*** Block opens ***
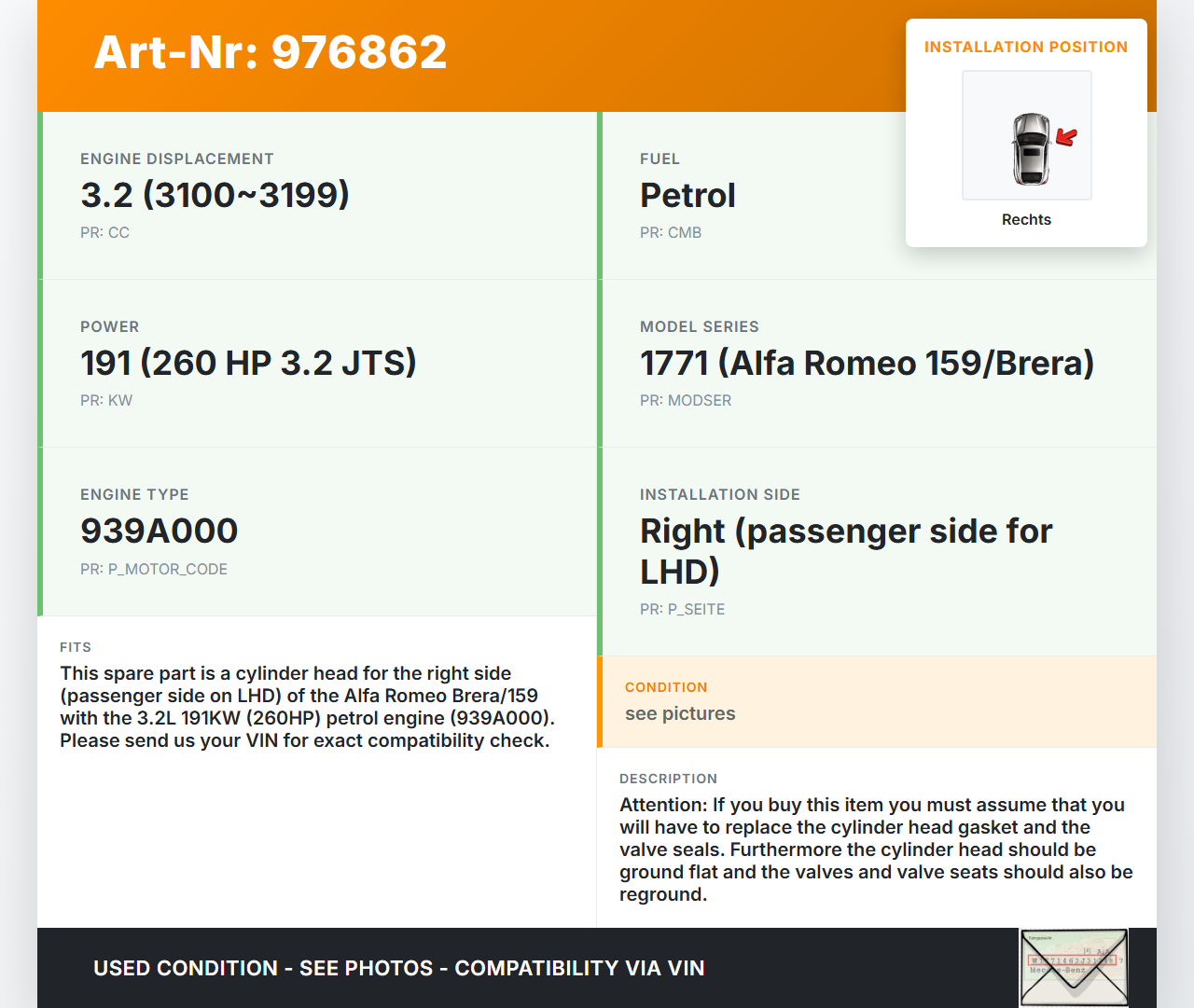Click the Attention description paragraph
Image resolution: width=1194 pixels, height=1008 pixels.
pos(875,849)
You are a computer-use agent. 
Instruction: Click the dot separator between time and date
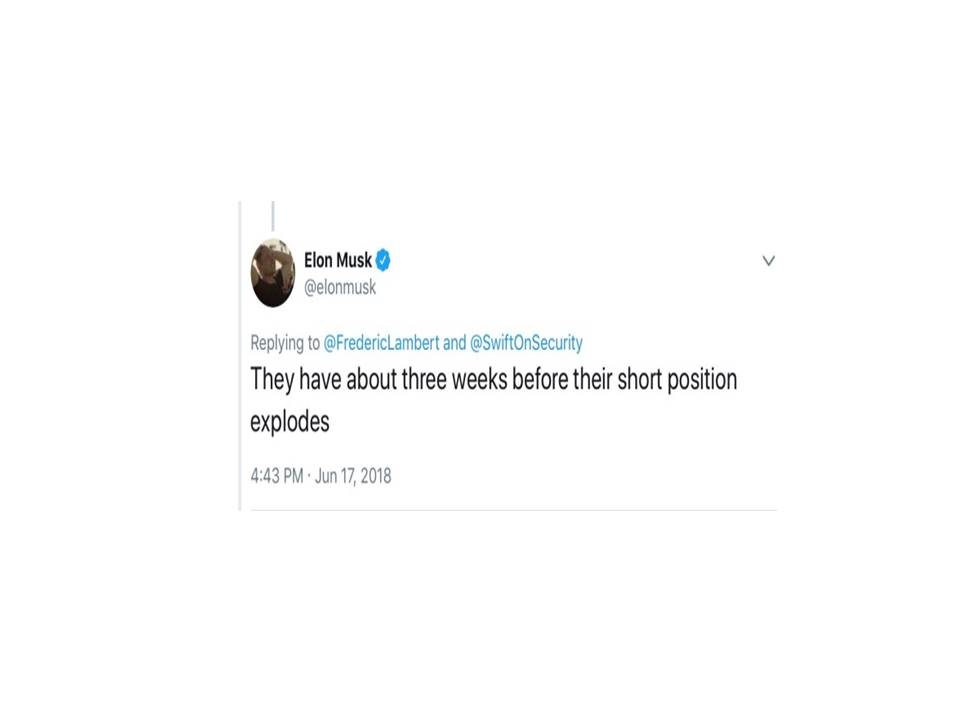[309, 476]
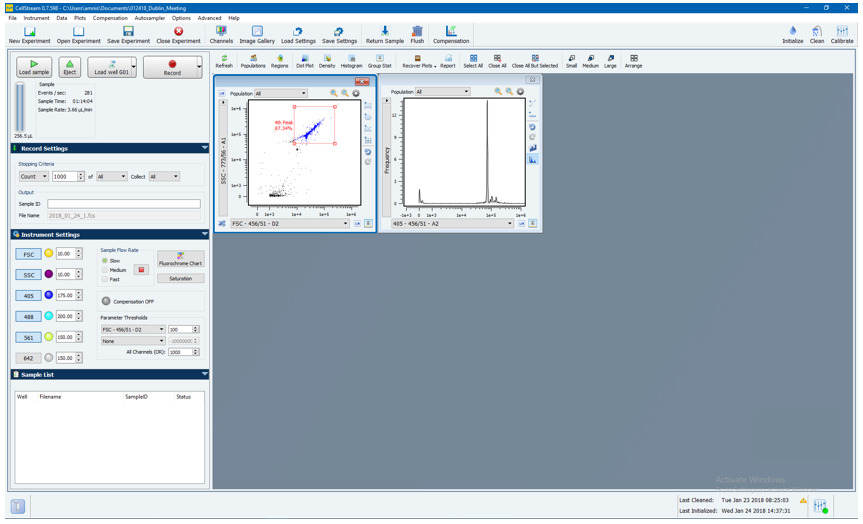
Task: Click the blue 405 laser color swatch
Action: [48, 295]
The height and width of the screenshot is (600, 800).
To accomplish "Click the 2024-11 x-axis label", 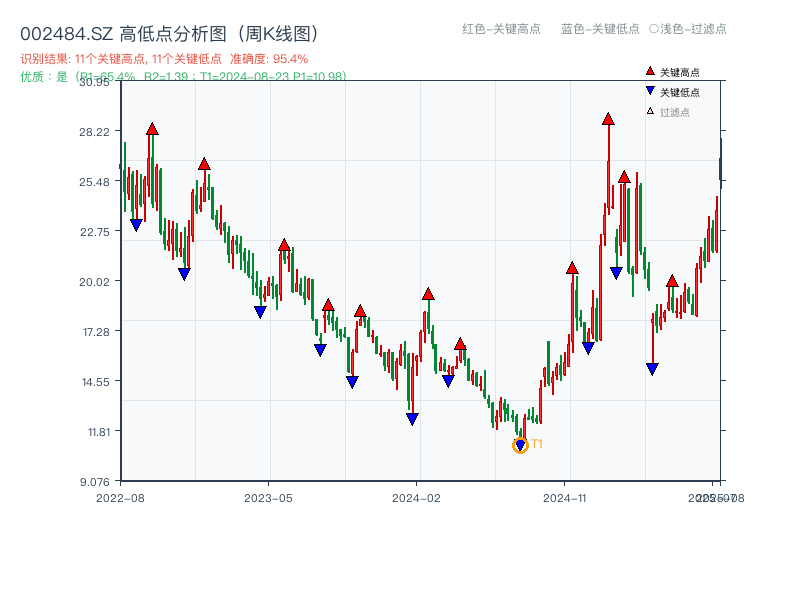I will (566, 496).
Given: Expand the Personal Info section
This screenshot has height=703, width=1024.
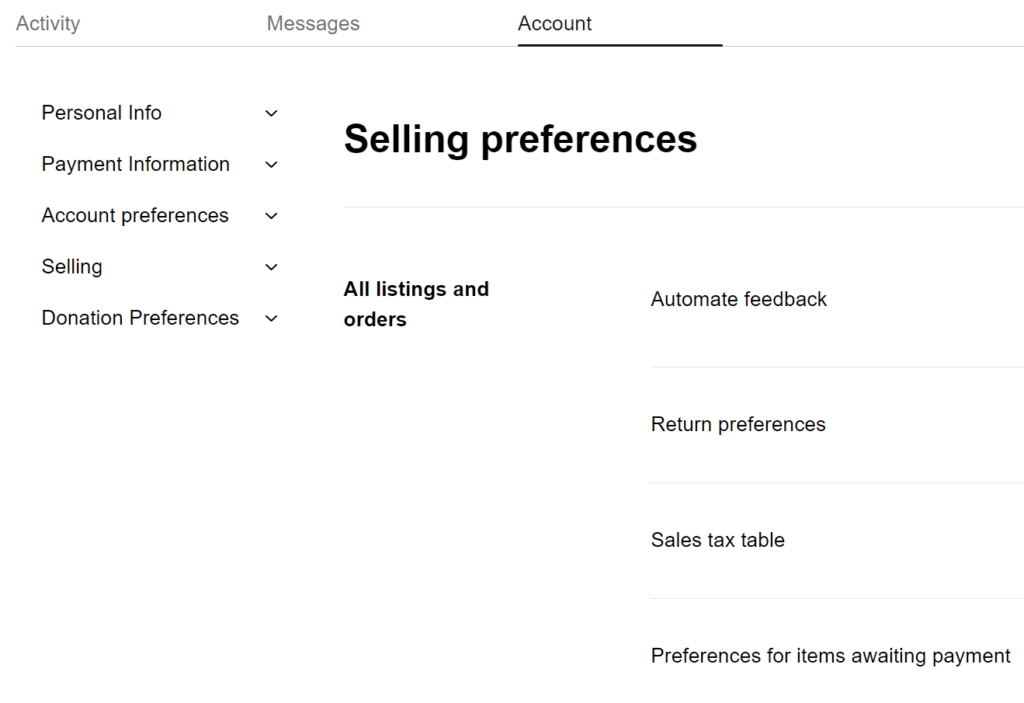Looking at the screenshot, I should pos(271,113).
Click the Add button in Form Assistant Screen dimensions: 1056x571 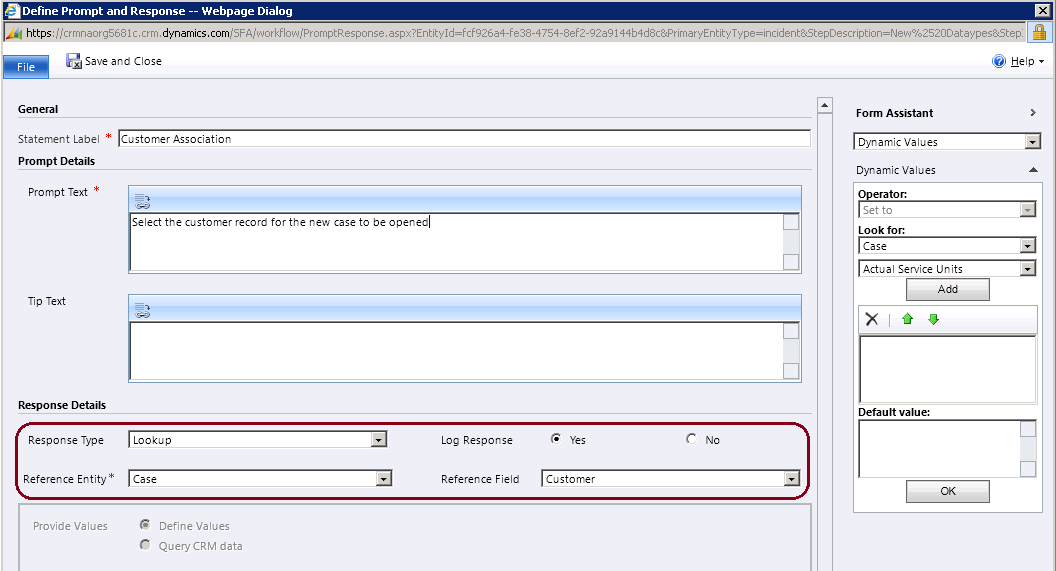pos(947,289)
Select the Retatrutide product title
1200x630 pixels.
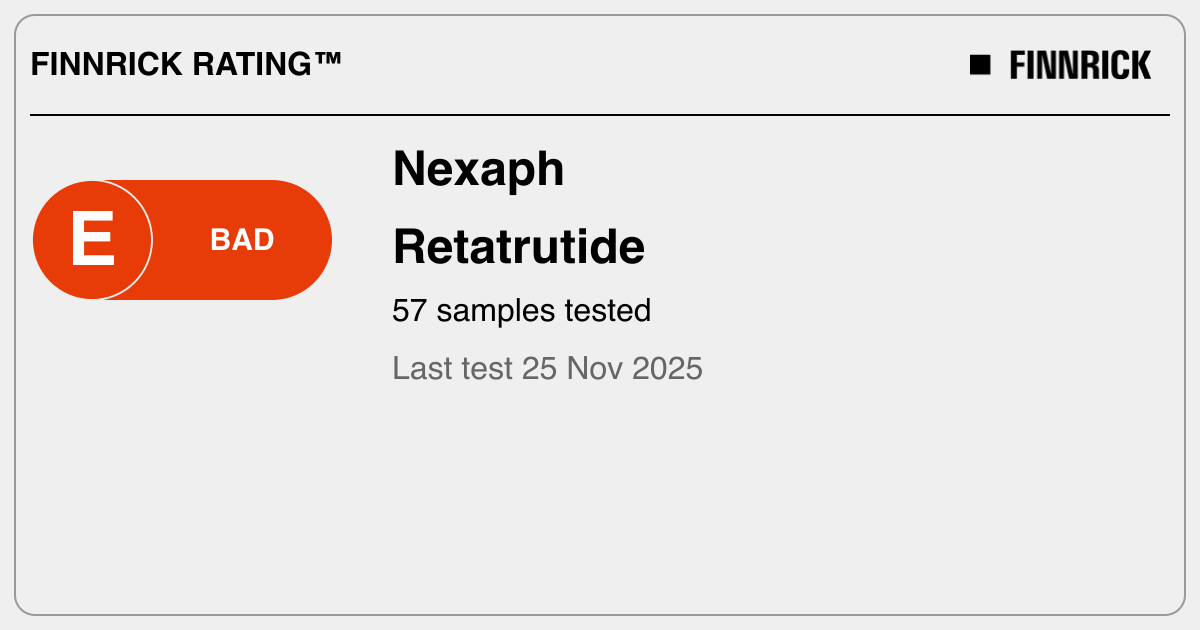coord(518,246)
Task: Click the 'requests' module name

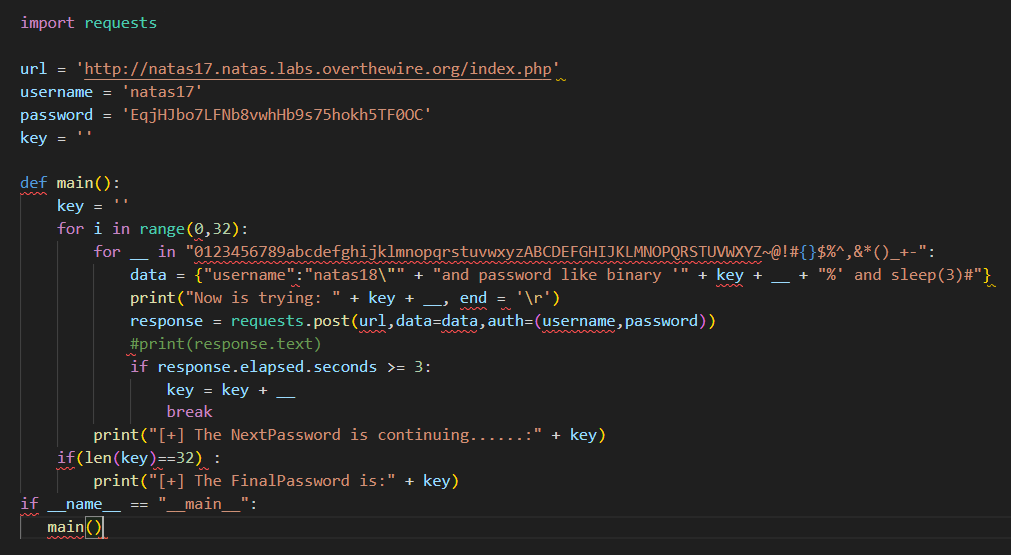Action: (121, 23)
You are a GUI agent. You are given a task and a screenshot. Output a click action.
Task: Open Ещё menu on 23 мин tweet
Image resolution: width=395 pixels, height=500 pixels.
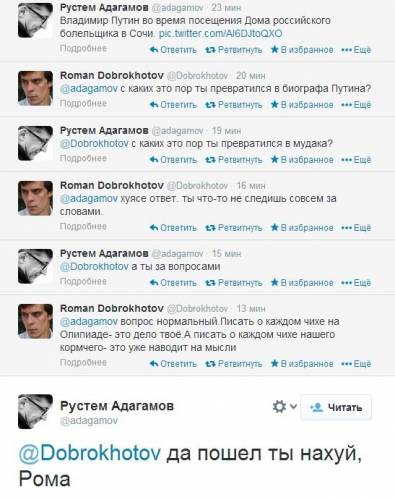pyautogui.click(x=356, y=50)
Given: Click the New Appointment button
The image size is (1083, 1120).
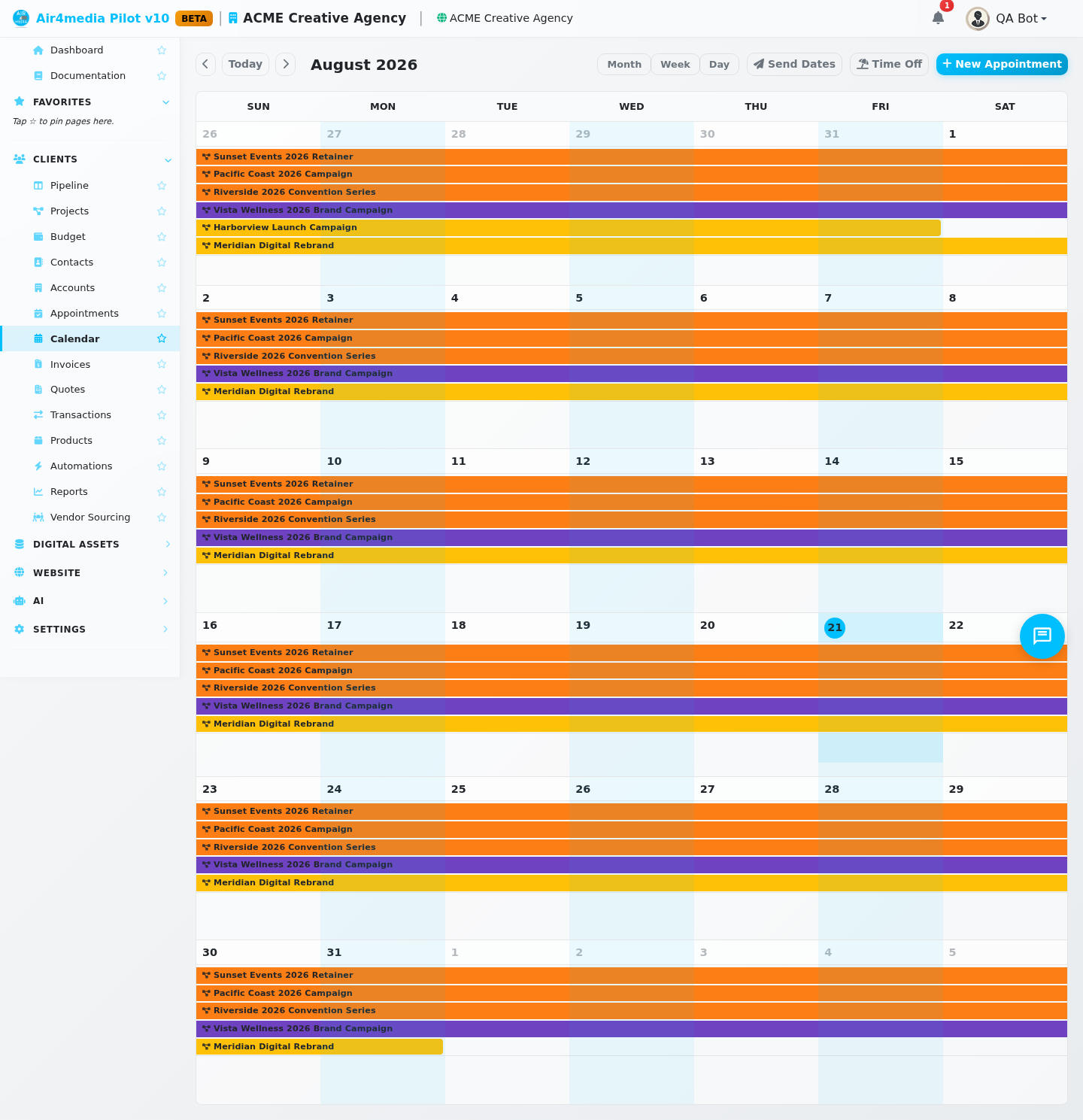Looking at the screenshot, I should pos(1002,64).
*** Block closes ***
§ Work request
Excluding all pictures, print exactly and only the lines from the line with "Task: Open Ещё menu on 23 мин tweet" through the end of the records above, both ends included.

§ Answer to the exercise
Task: Open Ещё menu on 23 мин tweet
Image resolution: width=395 pixels, height=500 pixels.
pyautogui.click(x=356, y=50)
Given: Click the New Appointment button
The image size is (1083, 1120).
Looking at the screenshot, I should pos(1002,64).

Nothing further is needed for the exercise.